--- DESCRIPTION OF THE TASK ---
Exclude the pictures, then repeat exactly each line from the one containing "The image size" to the final line of the records that follow.

Saved entries
--- START ---

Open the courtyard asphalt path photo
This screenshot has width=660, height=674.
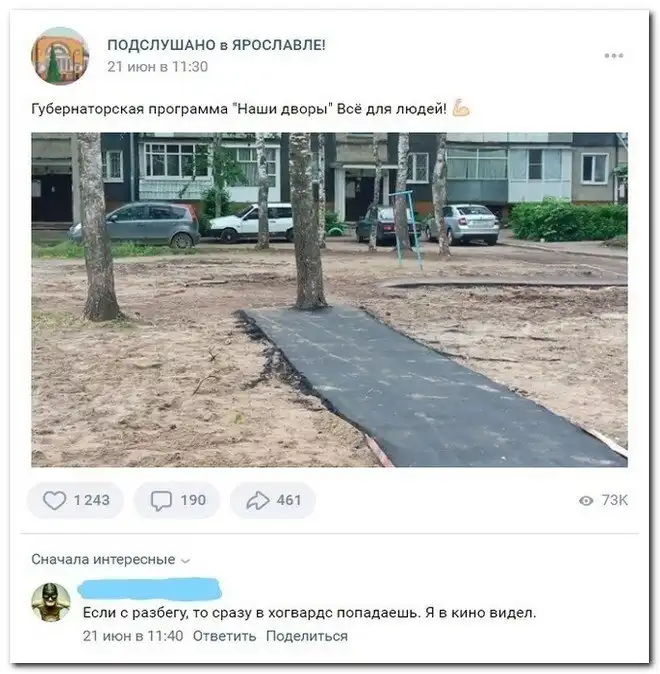(329, 300)
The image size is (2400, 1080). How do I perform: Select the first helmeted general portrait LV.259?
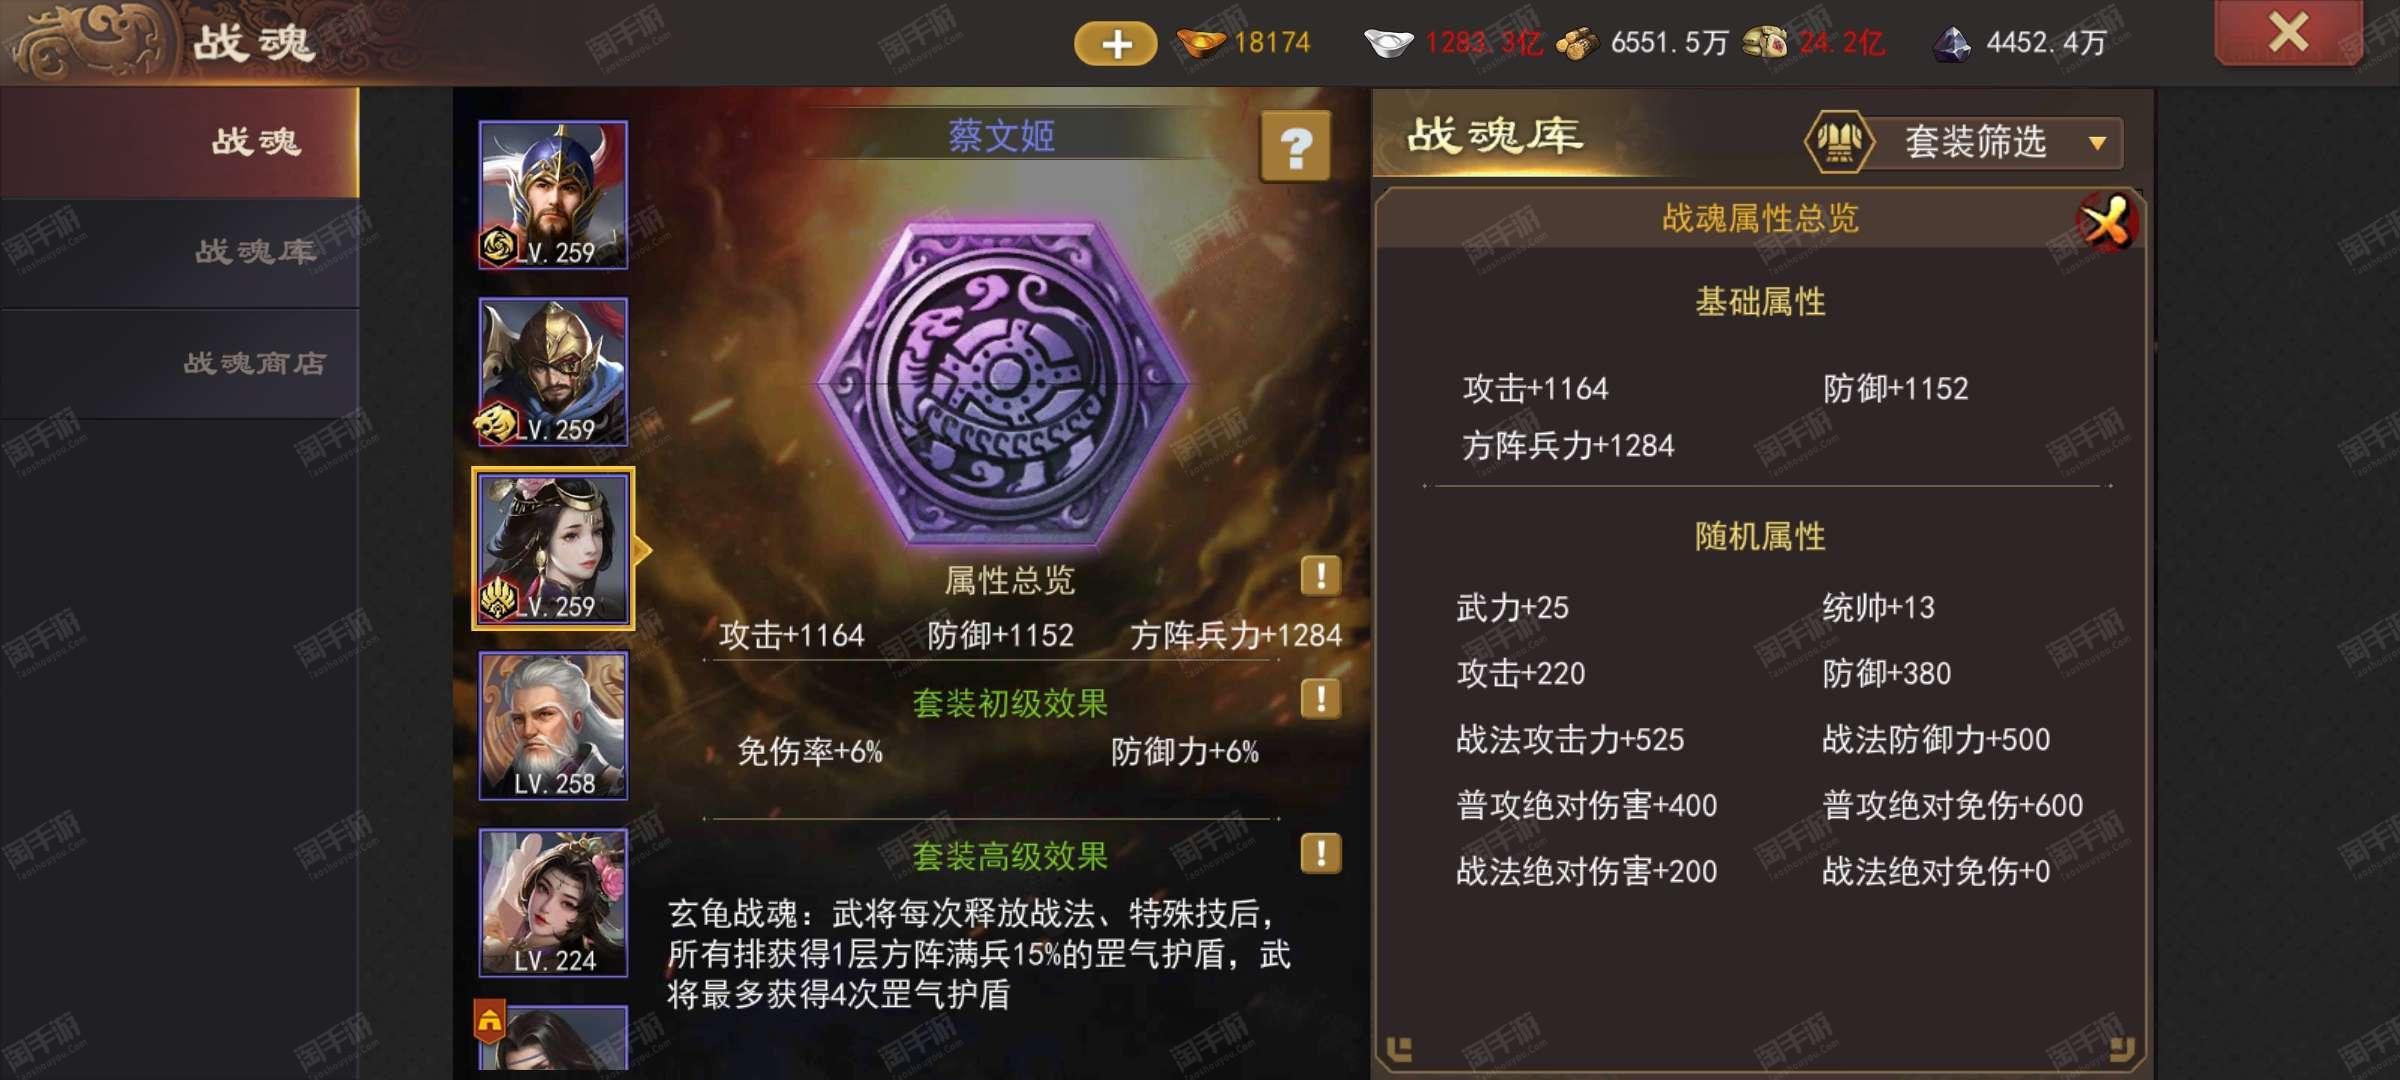click(553, 195)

--- END ---

--- ANSWER ---
The image size is (2400, 1080). How do I perform: Select the first helmeted general portrait LV.259?
click(553, 195)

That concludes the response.